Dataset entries
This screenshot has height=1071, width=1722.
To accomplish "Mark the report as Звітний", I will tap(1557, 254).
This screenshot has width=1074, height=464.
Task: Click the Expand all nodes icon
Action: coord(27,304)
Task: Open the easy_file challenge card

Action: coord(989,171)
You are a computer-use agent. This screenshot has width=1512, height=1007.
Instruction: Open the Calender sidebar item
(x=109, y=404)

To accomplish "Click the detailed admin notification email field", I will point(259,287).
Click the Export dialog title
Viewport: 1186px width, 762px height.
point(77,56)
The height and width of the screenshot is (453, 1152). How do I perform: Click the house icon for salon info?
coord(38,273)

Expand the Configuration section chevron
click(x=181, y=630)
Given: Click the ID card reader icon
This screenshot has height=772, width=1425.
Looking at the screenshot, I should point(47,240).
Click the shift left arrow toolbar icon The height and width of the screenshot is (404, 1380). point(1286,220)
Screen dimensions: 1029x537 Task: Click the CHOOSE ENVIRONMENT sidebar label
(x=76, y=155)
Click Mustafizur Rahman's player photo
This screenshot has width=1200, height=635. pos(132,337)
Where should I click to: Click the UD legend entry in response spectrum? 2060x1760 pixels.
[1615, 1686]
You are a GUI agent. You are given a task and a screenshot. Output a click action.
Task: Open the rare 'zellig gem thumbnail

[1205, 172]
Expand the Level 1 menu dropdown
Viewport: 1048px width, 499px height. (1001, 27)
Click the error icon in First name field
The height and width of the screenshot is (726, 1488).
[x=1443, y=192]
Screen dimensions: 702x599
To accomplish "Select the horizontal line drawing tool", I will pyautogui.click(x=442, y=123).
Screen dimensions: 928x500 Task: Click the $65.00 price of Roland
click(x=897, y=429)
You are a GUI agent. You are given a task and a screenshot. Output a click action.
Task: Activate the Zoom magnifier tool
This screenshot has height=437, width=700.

## PROBLEM
All of the entries above must be quoted exactly.

## OUTPUT BELOW
This screenshot has height=1071, width=1722.
To accomplish "Mark the report as Звітний", I will tap(1557, 254).
This screenshot has width=1074, height=464.
Task: Click the Expand all nodes icon
Action: coord(27,304)
Task: Open the easy_file challenge card

Action: coord(989,171)
You are a computer-use agent. This screenshot has width=1512, height=1007.
Instruction: Open the Calender sidebar item
(x=109, y=404)

To accomplish "Click the detailed admin notification email field", I will point(259,287).
Click the Export dialog title
Viewport: 1186px width, 762px height.
point(77,56)
The height and width of the screenshot is (453, 1152). How do I perform: Click the house icon for salon info?
coord(38,273)

Expand the Configuration section chevron
click(x=181, y=630)
Given: Click the ID card reader icon
This screenshot has height=772, width=1425.
Looking at the screenshot, I should point(47,240).
Click the shift left arrow toolbar icon The height and width of the screenshot is (404, 1380). point(1286,220)
Screen dimensions: 1029x537 Task: Click the CHOOSE ENVIRONMENT sidebar label
(x=76, y=155)
Click Mustafizur Rahman's player photo
This screenshot has width=1200, height=635. pos(132,337)
Where should I click to: Click the UD legend entry in response spectrum? 2060x1760 pixels.
[1615, 1686]
You are a GUI agent. You are given a task and a screenshot. Output a click action.
Task: Open the rare 'zellig gem thumbnail

[1205, 172]
Expand the Level 1 menu dropdown
Viewport: 1048px width, 499px height. (1001, 27)
Click the error icon in First name field
The height and width of the screenshot is (726, 1488).
[x=1443, y=192]
Screen dimensions: 702x599
To accomplish "Select the horizontal line drawing tool", I will pyautogui.click(x=442, y=123).
Screen dimensions: 928x500 Task: Click the $65.00 price of Roland
click(x=897, y=429)
You are a GUI agent. You are given a task and a screenshot. Output a click action.
Task: Activate the Zoom magnifier tool
This screenshot has height=437, width=700.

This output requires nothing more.